Point and Ask: Incorporating Pointing into Visual Question Answering

Arjun Mani; Will Hinthorn; Nobline Yoo; Olga Russakovsky

ポイントアンドアスク：視覚的な質問応答にポインティングを組み込む

視覚的質問応答（VQA）は、視覚的認識の進歩の主要なベンチマークの1つになっています。さまざまな質問の定式化、トレーニングとテストの分布の変更、会話の会話の一貫性、説明ベースの回答など、実際の設定をより適切にシミュレートするために、複数のVQA拡張機能が検討されています。この作品では、空間的な参照点を含む視覚的な質問を検討することにより、この空間をさらに拡大します。ポインティングは人間の間でほぼ普遍的なジェスチャーであり、実際のVQAにはターゲット領域へのジェスチャーが含まれる可能性があります。具体的には、（1）VQAの拡張としてポイント入力質問を導入して動機付け、（2）このスペース内に3つの新しいクラスの質問を定義し、（3）クラスごとに、ベンチマークデータセットと一連のベースラインの両方を導入します。その固有の課題を処理するためのモデル。以前の作業との2つの重要な違いがあります。まず、ポイント入力を必要とするベンチマークを明示的に設計します。つまり、空間参照なしでは視覚的な質問に正確に答えることができないようにします。次に、標準ではあるが不自然な境界ボックス入力ではなく、より現実的なポイント空間入力を明示的に調査します。私たちの調査を通じて、人間の意図を推測する能力、画像についてローカルおよびグローバルの両方で推論する能力、視覚、言語、および空間入力を効果的に組み合わせる能力など、いくつかの視覚認識の課題を発見して対処します。コードはhttps://github.com/princetonvisualai/pointingqaで入手できます。
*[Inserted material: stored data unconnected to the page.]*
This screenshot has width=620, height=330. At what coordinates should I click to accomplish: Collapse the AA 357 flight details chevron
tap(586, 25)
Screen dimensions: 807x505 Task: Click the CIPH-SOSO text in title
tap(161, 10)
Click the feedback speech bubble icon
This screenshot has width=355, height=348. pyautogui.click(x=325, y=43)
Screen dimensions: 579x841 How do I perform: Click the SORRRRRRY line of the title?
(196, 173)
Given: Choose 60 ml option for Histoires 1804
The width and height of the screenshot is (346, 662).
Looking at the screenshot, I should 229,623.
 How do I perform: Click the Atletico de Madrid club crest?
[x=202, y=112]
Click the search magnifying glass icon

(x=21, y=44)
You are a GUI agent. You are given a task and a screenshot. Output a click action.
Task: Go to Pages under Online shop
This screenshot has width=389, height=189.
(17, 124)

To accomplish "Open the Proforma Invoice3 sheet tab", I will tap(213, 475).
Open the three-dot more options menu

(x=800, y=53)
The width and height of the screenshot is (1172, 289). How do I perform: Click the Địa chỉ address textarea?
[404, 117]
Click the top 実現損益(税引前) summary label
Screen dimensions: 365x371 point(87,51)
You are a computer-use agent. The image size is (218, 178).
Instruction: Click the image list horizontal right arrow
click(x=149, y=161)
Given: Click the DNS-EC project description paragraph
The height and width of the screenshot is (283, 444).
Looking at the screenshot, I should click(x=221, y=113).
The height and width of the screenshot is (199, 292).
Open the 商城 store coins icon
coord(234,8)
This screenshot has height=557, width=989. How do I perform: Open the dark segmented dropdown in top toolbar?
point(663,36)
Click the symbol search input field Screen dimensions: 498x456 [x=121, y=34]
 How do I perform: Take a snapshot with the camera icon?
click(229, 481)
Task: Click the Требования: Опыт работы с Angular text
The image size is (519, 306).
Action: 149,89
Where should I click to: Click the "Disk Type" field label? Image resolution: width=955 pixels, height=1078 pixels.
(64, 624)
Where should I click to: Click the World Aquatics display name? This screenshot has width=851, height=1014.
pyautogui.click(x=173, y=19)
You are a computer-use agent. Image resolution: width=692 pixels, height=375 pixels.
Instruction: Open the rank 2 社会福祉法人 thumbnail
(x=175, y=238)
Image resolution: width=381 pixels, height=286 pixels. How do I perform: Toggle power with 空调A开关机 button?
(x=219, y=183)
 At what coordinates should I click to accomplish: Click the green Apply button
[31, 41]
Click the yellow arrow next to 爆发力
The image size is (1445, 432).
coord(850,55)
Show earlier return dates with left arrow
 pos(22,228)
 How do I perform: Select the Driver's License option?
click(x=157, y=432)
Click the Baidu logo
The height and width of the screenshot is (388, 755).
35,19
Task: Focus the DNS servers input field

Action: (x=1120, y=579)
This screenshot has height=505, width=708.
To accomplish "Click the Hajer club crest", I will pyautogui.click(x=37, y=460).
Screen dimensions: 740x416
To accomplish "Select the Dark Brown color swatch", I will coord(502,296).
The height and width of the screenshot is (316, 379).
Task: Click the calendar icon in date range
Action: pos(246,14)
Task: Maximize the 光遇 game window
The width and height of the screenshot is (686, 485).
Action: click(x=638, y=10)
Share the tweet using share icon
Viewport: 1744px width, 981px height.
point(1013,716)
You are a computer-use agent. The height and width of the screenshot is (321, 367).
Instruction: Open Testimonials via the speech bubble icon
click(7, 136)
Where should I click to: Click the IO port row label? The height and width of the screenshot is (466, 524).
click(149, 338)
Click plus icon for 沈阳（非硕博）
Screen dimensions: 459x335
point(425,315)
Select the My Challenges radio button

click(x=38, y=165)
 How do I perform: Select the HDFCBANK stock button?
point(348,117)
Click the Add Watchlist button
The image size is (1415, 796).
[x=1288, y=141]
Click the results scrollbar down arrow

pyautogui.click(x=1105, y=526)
Visual Question Answering (VQA) has become one of the key benchmarks of visual recognition progress. Multiple VQA extensions have been explored to better simulate real-world settings: different question formulations, changing training and test distributions, conversational consistency in dialogues, and explanation-based answering. In this work, we further expand this space by considering visual questions that include a spatial point of reference. Pointing is a nearly universal gesture among humans, and real-world VQA is likely to involve a gesture towards the target region. Concretely, we (1) introduce and motivate point-input questions as an extension of VQA, (2) define three novel classes of questions within this space, and (3) for each class, introduce both a benchmark dataset and a series of baseline models to handle its unique challenges. There are two key distinctions from prior work. First, we explicitly design the benchmarks to require the point input, i.e., we ensure that the visual question cannot be answered accurately without the spatial reference. Second, we explicitly explore the more realistic point spatial input rather than the standard but unnatural bounding box input. Through our exploration we uncover and address several visual recognition challenges, including the ability to infer human intent, reason both locally and globally about the image, and effectively combine visual, language and spatial inputs. Code is available at: https://github.com/princetonvisualai/pointingqa .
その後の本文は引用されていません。